- _DIRECTIONS_
Of the entries below, return exactly those lines that fall between the one containing "The width and" and the one containing "How do I perform: Expand", the two end lines included.

- _EXERCISE INPUT_
——————————

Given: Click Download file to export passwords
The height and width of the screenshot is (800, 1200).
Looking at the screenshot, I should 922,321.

——————————

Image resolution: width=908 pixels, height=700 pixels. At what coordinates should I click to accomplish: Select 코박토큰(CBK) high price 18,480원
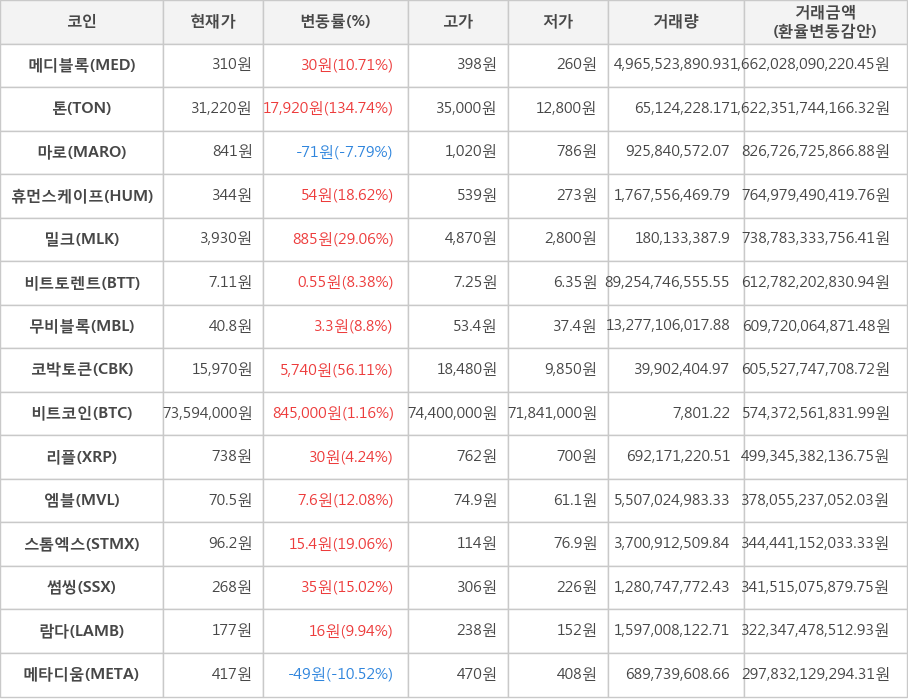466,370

——————————

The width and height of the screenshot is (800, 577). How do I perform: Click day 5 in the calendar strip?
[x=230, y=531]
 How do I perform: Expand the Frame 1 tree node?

——————————

- _ANSWER TO THE EXERCISE_
The width and height of the screenshot is (800, 577). How do I perform: Click day 5 in the calendar strip?
[x=230, y=531]
 How do I perform: Expand the Frame 1 tree node?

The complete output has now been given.